# shrimp sizes



## deocare (Mar 17, 2011)

Hey I was just wondering how big does blue pearls crs and cbs shrimps get in their full adult size, and how small are they when they just hatch.


----------



## wsl (Apr 21, 2010)

I would say full grown adults grow to be just over an inch long (blue pearls being a little larger than CRS/CBS in my experience), with babies being maybe 2-3mm when I can first see them.


----------



## CRS Fan (Apr 21, 2010)

Hello David.

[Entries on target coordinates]
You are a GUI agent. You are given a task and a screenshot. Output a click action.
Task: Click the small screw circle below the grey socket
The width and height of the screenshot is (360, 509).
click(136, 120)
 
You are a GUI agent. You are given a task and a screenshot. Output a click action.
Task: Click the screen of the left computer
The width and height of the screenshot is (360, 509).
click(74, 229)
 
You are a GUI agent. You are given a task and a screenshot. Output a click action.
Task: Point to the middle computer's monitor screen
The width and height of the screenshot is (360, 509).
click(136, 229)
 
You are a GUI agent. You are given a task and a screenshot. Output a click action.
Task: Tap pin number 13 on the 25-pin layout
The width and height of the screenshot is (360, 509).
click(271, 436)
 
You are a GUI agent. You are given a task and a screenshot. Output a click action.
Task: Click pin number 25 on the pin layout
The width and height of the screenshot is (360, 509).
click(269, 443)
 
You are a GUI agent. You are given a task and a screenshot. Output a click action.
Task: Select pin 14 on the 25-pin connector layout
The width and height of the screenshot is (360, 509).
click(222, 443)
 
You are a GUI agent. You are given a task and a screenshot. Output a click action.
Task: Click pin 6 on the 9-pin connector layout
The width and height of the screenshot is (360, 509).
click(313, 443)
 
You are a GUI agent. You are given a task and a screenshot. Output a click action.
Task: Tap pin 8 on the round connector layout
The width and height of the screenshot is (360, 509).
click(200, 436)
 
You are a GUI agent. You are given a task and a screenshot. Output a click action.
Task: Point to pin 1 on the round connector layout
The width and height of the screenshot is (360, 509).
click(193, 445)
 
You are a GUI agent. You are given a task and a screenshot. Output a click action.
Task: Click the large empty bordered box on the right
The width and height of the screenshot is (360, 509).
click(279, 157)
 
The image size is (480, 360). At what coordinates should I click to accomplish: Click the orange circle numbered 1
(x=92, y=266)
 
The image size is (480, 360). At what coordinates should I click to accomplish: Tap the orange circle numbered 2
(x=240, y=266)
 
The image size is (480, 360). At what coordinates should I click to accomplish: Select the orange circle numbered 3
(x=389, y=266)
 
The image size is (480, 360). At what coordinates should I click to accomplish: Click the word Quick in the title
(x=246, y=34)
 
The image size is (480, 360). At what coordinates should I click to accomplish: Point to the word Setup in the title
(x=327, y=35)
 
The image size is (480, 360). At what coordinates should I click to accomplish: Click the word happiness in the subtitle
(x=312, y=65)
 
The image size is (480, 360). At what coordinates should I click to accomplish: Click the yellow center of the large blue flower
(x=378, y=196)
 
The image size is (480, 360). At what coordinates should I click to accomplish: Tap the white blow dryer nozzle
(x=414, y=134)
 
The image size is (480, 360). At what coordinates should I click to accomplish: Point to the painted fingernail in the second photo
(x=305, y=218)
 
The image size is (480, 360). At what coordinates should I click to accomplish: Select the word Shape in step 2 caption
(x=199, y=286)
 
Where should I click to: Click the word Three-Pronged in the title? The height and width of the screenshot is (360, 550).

Exercise details
Could you continue the forum thread on shrimp sizes, starting right after "Hello David."? These records have no connection to the shrimp size thread.

Answer below
*Blue Pearls*
Size male/female: 1 in / 1.2 in
Water temperature: 74 - 82 F
Water Parameters: pH 6.5 - 7.5
Breeding Rate: high
Behaviour: non-agressive
Difficulty: easy

*Crystal Red/Black Shrimp*
Size male/female: 1 inch / 1.2 in
Water temperature: 64 - 78 F
Water Parameters: pH 6.5 - 7.5
Breeding Rate: high 
Behaviour: non-agressive
Difficulty: medium-hard

Babies usually are 2-3mm when born for both species (as mentioned above by WSL).

Best Regards,

Stuart


----------



## deocare (Mar 17, 2011)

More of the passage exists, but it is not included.